# START OF Page extract
As BLAS is a standardized interface, you can refer to the documentation of its reference implementation at netlib.org. Calls from C go through its CBLAS interface, so your code will need to include the provided cblas.h in addition to linking with -lopenblas. A single-precision matrix multiplication will look like

#include <cblas.h>
...
cblas_sgemm(CblasRowMajor, CblasNoTrans, CblasNoTrans, M, N, K, 1.0, A, K, B, N, 0.0, result, N);

where M,N,K are the dimensions of your data - see https://petewarden.files.wordpress.com/2015/04/gemm_corrected.png (This image is part of an article on GEMM in the context of deep learning that is well worth reading in full - https://petewarden.com/2015/04/20/why-gemm-is-at-the-heart-of-deep-learning/)

What is OpenBLAS? Why did you create this project?

OpenBLAS is an open source BLAS library forked from the GotoBLAS2-1.13 BSD version. Since Mr. Kazushige Goto left TACC, GotoBLAS is no longer being maintained. Thus, we created this project to continue developing OpenBLAS/GotoBLAS.

What's the difference between OpenBLAS and GotoBLAS?

In OpenBLAS 0.2.0, we optimized level 3 BLAS on the Intel Sandy Bridge 64-bit OS. We obtained a performance comparable with that Intel MKL.

We optimized level 3 BLAS performance on the ICT Loongson-3A CPU. It outperformed GotoBLAS by 135% in a single thread and 120% in 4 threads.

We fixed some GotoBLAS bugs including a SEGFAULT bug on the new Linux kernel, MingW32/64 bugs, and a ztrmm computing error bug on Intel Nehalem.
# END OF Page extract
# START OF Data excerpts
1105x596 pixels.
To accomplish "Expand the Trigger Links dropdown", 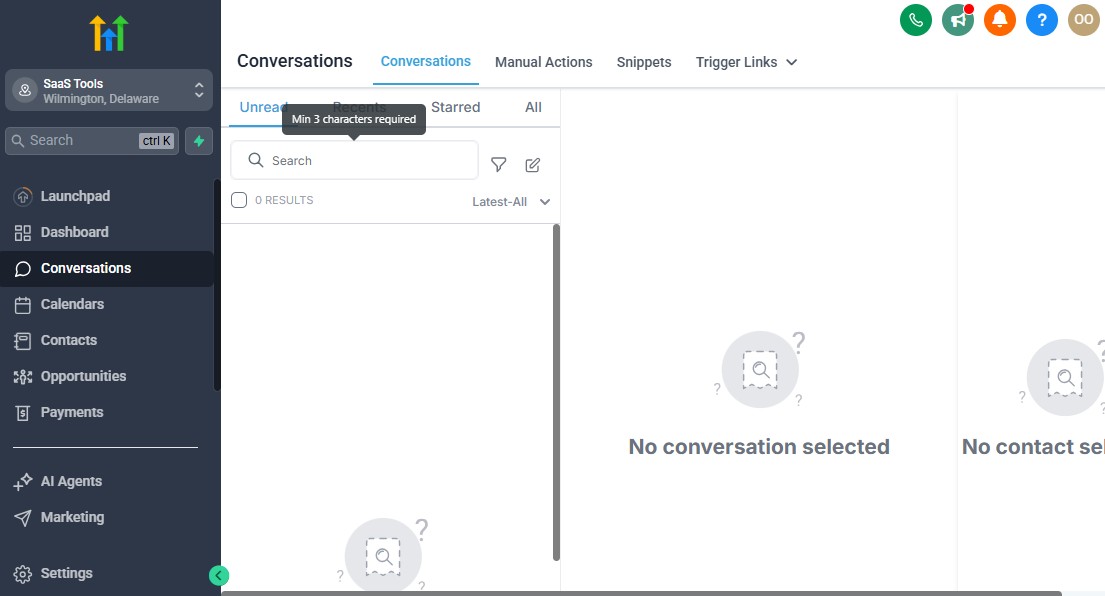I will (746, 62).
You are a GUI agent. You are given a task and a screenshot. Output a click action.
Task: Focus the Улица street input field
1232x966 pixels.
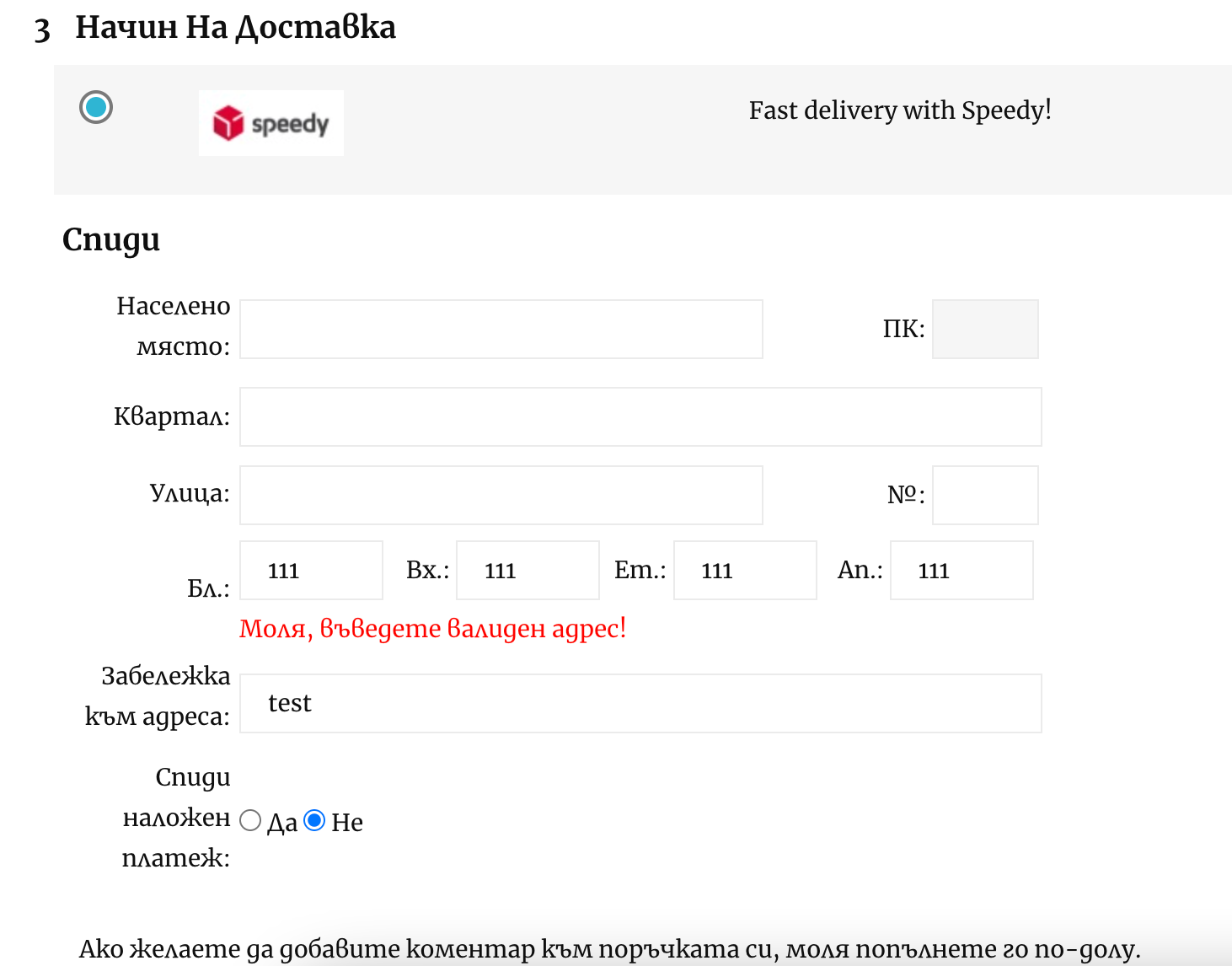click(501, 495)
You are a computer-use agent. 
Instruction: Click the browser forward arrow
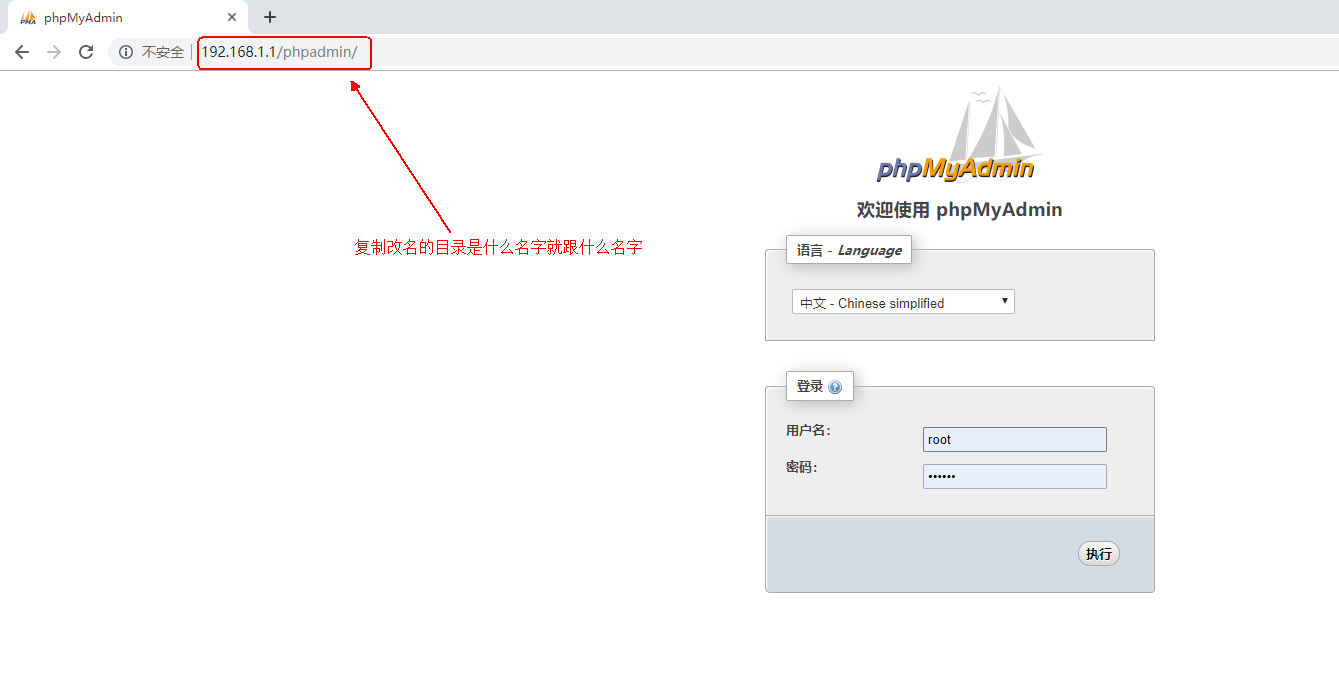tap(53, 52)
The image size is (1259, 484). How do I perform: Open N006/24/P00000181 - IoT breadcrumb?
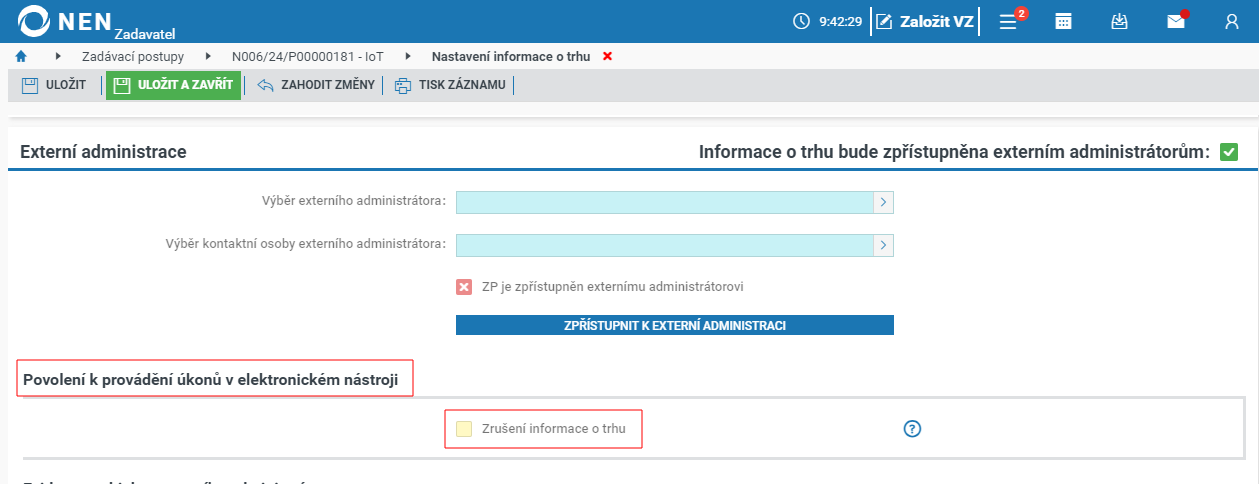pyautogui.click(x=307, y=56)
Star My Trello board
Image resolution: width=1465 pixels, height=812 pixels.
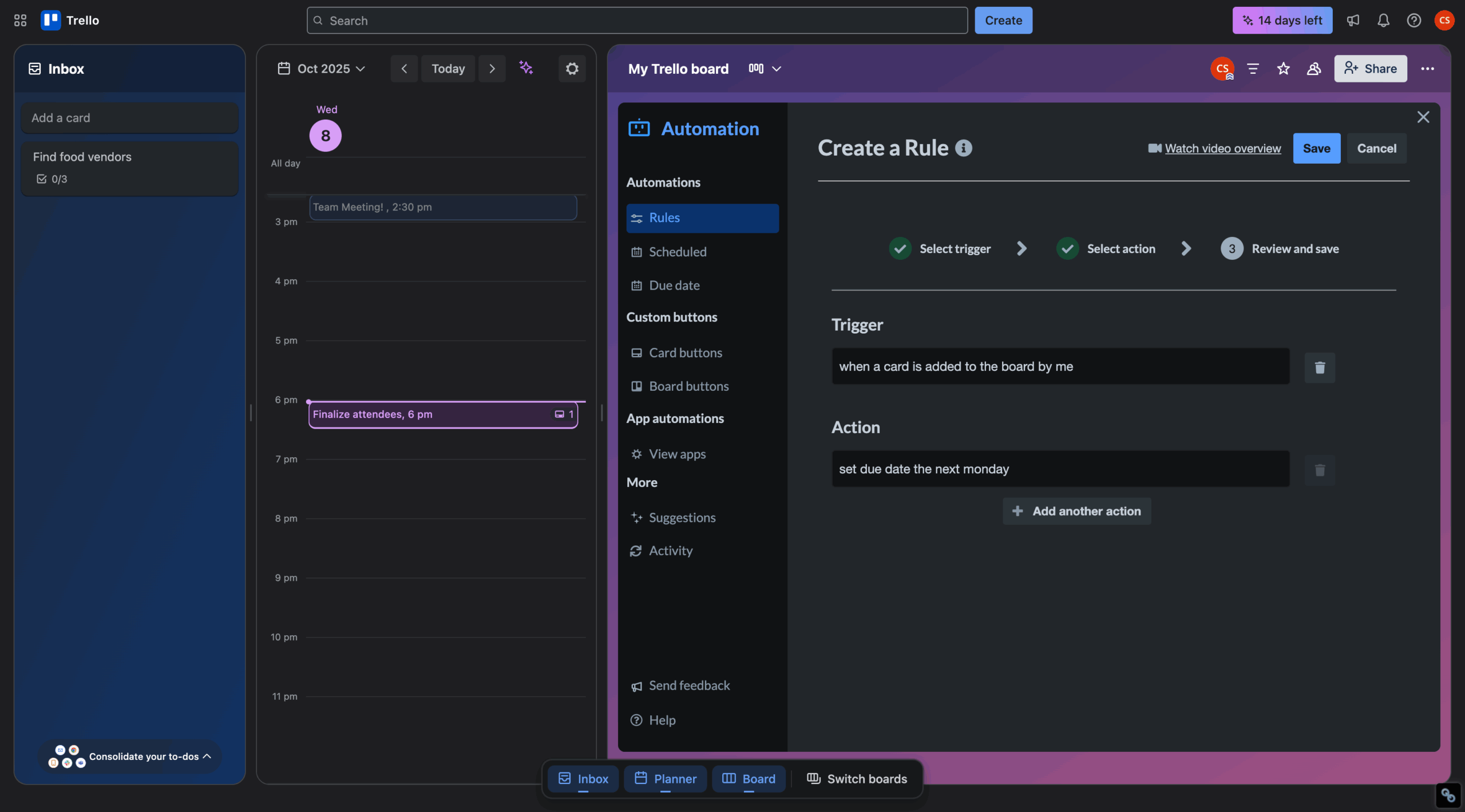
# END OF Data excerpts
** Brief **
Write out the OpenBLAS text in full, word for word. The items have nothing to do with the OpenBLAS text.

** Output for this task **
As BLAS is a standardized interface, you can refer to the documentation of its reference implementation at netlib.org. Calls from C go through its CBLAS interface, so your code will need to include the provided cblas.h in addition to linking with -lopenblas. A single-precision matrix multiplication will look like

#include <cblas.h>
...
cblas_sgemm(CblasRowMajor, CblasNoTrans, CblasNoTrans, M, N, K, 1.0, A, K, B, N, 0.0, result, N);

where M,N,K are the dimensions of your data - see https://petewarden.files.wordpress.com/2015/04/gemm_corrected.png (This image is part of an article on GEMM in the context of deep learning that is well worth reading in full - https://petewarden.com/2015/04/20/why-gemm-is-at-the-heart-of-deep-learning/)

What is OpenBLAS? Why did you create this project?

OpenBLAS is an open source BLAS library forked from the GotoBLAS2-1.13 BSD version. Since Mr. Kazushige Goto left TACC, GotoBLAS is no longer being maintained. Thus, we created this project to continue developing OpenBLAS/GotoBLAS.

What's the difference between OpenBLAS and GotoBLAS?

In OpenBLAS 0.2.0, we optimized level 3 BLAS on the Intel Sandy Bridge 64-bit OS. We obtained a performance comparable with that Intel MKL.

We optimized level 3 BLAS performance on the ICT Loongson-3A CPU. It outperformed GotoBLAS by 135% in a single thread and 120% in 4 threads.

We fixed some GotoBLAS bugs including a SEGFAULT bug on the new Linux kernel, MingW32/64 bugs, and a ztrmm computing error bug on Intel Nehalem.